• Transmettre ses valeurs

    Pourquoi le faire ?
    La "transmission", qui veille au passage des valeurs familiales et culturelles à travers le temps long de l'histoire, se distingue de la "communication", qui véhicule les informations en direct et met les individus en contact.
    A l'heure du tout communicationnel, de l'urgence quotidienne et de la fugacité relationnelle, un impérieux besoin d'ancrage, de stabilisation symbolique, de recentrage sur le "transmettre" semble apparaître dans nos démocraties avancées. La rumeur du temps nous invite à retrouver nos origines familiales, ethniques, régionales. Comment, dès lors, réaliser la nécessaire transmission d'un savoir, d'une tradition et d'une histoire à la génération suivante, sans pour autant l'assigner à une identité fixe et intangible ? Comment transmettre un héritage sans y enfermer les enfants ? Voilà bien le paradoxe, la tension éducative. Car l'acte de transmettre est pour tout groupe humain la condition de sa survie dans le temps. "Nous transmettons pour que ce que nous vivons, croyons et pensons ne meure pas avec nous", écrit le philosophe Régis Debray. Notre volonté de transmission est l'expression d'une reconnaissance pour ce que nous avons nous-même reçu. Le sentiment que ce qui est essentiel pour nous - et donne sens à notre vie - doit l'être aussi pour nos enfants.  Ce qui caractérise la transmission, c'est précisément cette possibilité d'inscrire chacun dans une tradition, une généalogie, une parole qui le précède. Chacun de nous récapitule en lui, consciemment ou non, toute une histoire dont il provient : c'est notre nom, notre patrimoine génétique, notre langue, notre éducation, notre culture, nos valeurs et nos références de tous ordres.
    Croire qu'on se construit seul n'est qu'un leurre, certes. Mais faut-il pour autant renoncer à toute possibilité de décider soi-même de ce que l'on veut être ? Le siècle des Lumières nous a appris à nous méfier de la tradition, dont l'emprise étouffe toute velléité d'autonomie chez le sujet. "Qu'importe que d'autres aient pensé ceci ou cela avant nous, pourvu que nous nous pensions bien", disait Diderot dans l'Encyclopédie. La discipline, le respect du passé, les traditions, l'obéissance, sont des valeurs qui paraissent d'un autre monde. Le modèle culturel moderne a changé. Aujourd'hui, c'est la liberté individuelle qui prime ; le sujet et non la tradition ; le présent et non le passé.

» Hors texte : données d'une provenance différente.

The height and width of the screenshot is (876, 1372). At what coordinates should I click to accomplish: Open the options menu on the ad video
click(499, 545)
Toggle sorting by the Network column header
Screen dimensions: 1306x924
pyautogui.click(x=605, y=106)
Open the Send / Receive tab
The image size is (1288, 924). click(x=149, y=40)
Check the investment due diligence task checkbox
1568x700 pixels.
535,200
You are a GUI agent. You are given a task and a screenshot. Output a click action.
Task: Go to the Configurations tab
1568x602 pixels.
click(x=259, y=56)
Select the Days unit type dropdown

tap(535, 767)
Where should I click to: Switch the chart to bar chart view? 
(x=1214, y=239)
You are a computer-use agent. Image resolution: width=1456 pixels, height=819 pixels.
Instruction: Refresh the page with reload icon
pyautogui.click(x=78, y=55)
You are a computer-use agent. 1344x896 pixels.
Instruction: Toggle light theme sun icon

    Autant dire que transmettre ses valeurs ne doit pas nous pousser à reproduire l'autre à notre image, ni à le rendre conforme à ce que nous voudrions qu'il soit. Loin de la répitition narcissique des contenue, le fil de la transmission consite bien plutôt à donner à ceux qui viendront après nous l'opportunité de commencer quelque chose. Charles Péguy parlait magnifiquement des "générations appellantes". Transmettre, c'est proposer à l'autre des fondements, tout en lui laissant la liberté de se les approprier, de la changer, de les contester et d'affirmer sa différence. Transmettre c'est préparer un chemin, faire place pour qu'un autre vienne. Chaque enfant s'empare d'un bout différent des récits, des idées ou des principes qu'il entend.  Mais personne ne sait ce qu'il en fera. Et c'est bien heureux !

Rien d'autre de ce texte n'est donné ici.